1. martyisdead is a Czech thriller webseries that was released on October 20, 2019 on Mall.TV. It was created in cooperation with CZ.NIC, filmed by the Czech company Bionaut. It deals with cyberbullying and was inspired by real events, drawing inspiration from Blue Whale Challenge.

==Plot==
The series unravels the story of ninth-grade student Martin Biederman, who becomes a victim of cyberbullying. Martin is killed in a car accident at the beginning of the series, and his father, Petr Biederman, finds out from his Facebook profile that he was blackmailed by someone posing as a girl named Eliška Svobodová. "Eliška" convinced Martin to send her a video of him masturbating, then used it to blackmail him, forcing him to carry out tasks such as killing his family dog by putting it in a freezer. Petr, finding the police investigation of his son's death to be progressing too slowly, begins investigating on his own, gradually unraveling the sequence of events that led to his demise.

==Cast==
- Jakub Nemčok as Martin "Marty" Biederman
- Jan Grundman as Petr Biederman, Marty's father
- Petra Bučková as Alena Biedermanová, Marty's mother
- Sára Korbelová as Kristýna, Marty's girlfriend
- Matěj Havelka as Kryštof, Marty's friend
- Andrej Polák as Marty's teacher
- Jan Zadražil as a van driver
- Klára Miklasová as secretary
- Tomáš Bambušek as criminalist

==Broadcast==
The pilot episode was broadcast on October 20 2019 on its website by MALL.TV; the remaining seven episodes were published every Sunday until 8 December 2019. During the preparation of the sequel, the series received an Emmy Award nomination.

==Reception==
===Awards===
In September 2020, #martyisdead was historically the first Czech series to be nominated for an international Emmy Award, in the category of Short-Form Series. The series won the award in November. It won the main prize at the Serial Killer festival, where it premiered.

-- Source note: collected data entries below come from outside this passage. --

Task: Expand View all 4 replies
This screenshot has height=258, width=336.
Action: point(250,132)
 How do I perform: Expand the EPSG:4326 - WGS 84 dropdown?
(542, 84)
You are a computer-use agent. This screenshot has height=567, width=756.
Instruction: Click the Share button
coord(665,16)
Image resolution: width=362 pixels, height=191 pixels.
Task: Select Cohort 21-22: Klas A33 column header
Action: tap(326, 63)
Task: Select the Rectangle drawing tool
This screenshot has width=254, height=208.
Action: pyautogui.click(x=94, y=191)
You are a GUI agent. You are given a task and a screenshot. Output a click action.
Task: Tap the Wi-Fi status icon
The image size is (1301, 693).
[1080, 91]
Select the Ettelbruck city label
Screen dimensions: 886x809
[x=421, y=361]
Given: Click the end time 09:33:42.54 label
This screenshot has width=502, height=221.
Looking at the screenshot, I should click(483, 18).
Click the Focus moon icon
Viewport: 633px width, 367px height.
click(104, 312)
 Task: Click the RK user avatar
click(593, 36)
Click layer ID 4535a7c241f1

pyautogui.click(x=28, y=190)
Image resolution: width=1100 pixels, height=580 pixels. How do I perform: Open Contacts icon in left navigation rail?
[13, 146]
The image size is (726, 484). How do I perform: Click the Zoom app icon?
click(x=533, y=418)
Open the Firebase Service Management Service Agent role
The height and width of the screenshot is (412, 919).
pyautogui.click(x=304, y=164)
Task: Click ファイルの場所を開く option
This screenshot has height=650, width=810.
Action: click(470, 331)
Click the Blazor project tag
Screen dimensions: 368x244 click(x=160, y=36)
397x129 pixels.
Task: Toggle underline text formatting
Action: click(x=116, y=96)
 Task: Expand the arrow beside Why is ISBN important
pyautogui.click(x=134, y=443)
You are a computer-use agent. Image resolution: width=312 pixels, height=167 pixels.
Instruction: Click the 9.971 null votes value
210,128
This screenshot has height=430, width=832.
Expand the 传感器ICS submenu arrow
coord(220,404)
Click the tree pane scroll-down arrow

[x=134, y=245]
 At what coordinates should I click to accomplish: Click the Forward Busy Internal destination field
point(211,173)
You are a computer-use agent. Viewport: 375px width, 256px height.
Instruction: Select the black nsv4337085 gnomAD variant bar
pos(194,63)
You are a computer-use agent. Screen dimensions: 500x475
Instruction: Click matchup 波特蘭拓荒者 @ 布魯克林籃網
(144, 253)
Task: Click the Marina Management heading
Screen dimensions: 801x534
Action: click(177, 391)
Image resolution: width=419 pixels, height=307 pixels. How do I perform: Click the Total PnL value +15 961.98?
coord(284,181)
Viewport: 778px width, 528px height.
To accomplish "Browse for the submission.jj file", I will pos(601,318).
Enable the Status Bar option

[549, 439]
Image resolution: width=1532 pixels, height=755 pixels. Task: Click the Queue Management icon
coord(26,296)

In March 2021, it won the Czech Lion Award for the Extraordinary achievement in the field of audiovisual.

==Spiritual sequel==
The sequel, called #annaismissing, is again co-produced by MALL.TV and Bionaut. It was originally scheduled for release in May 2021. Creators eventually decided to produce it as a feature-length film. It premiered in 2023.